_WHAT THE EXERCISE ASKS_. The answer must consist solely of the line that contains "This screenshot has height=576, width=1024." and all subsequent lines of the data, each reproduced exactly.

┌──

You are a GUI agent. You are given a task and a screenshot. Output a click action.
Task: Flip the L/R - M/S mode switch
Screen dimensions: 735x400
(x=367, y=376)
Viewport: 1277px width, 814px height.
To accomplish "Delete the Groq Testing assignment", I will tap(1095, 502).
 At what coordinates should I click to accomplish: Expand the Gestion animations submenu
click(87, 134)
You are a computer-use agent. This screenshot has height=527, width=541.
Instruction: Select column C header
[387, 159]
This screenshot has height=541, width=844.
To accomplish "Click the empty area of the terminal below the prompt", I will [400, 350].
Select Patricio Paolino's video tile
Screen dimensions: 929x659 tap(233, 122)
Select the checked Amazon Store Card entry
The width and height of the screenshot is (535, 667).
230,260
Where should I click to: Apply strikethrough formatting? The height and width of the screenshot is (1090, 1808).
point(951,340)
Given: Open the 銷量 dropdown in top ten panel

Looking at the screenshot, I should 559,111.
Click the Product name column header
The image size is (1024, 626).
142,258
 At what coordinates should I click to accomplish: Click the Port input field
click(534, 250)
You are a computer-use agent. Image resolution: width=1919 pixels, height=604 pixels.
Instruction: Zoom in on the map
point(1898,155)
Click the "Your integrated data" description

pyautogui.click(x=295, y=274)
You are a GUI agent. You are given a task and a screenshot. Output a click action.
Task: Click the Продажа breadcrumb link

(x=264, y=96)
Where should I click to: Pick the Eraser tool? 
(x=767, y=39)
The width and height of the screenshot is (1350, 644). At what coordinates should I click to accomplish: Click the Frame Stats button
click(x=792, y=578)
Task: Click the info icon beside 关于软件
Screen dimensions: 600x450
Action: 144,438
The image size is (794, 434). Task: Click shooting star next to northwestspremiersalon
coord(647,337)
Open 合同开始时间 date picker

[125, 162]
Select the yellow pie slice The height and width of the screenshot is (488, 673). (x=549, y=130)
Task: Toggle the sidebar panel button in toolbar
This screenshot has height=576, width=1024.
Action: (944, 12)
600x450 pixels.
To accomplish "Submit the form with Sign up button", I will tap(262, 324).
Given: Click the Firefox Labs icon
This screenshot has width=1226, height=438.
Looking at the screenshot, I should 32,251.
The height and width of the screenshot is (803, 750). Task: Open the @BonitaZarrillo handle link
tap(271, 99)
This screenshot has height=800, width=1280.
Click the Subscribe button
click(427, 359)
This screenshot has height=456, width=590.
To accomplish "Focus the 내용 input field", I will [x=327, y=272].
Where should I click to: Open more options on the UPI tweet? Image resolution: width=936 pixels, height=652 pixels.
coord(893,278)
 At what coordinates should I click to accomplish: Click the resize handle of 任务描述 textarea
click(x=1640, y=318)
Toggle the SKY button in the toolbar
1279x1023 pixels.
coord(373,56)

└──

_EXERCISE OUTPUT_.
This screenshot has height=576, width=1024.
Action: (944, 12)
600x450 pixels.
To accomplish "Submit the form with Sign up button", I will tap(262, 324).
Given: Click the Firefox Labs icon
This screenshot has width=1226, height=438.
Looking at the screenshot, I should 32,251.
The height and width of the screenshot is (803, 750). Task: Open the @BonitaZarrillo handle link
tap(271, 99)
This screenshot has height=800, width=1280.
Click the Subscribe button
click(427, 359)
This screenshot has height=456, width=590.
To accomplish "Focus the 내용 input field", I will [x=327, y=272].
Where should I click to: Open more options on the UPI tweet? Image resolution: width=936 pixels, height=652 pixels.
coord(893,278)
 At what coordinates should I click to accomplish: Click the resize handle of 任务描述 textarea
click(x=1640, y=318)
Toggle the SKY button in the toolbar
1279x1023 pixels.
coord(373,56)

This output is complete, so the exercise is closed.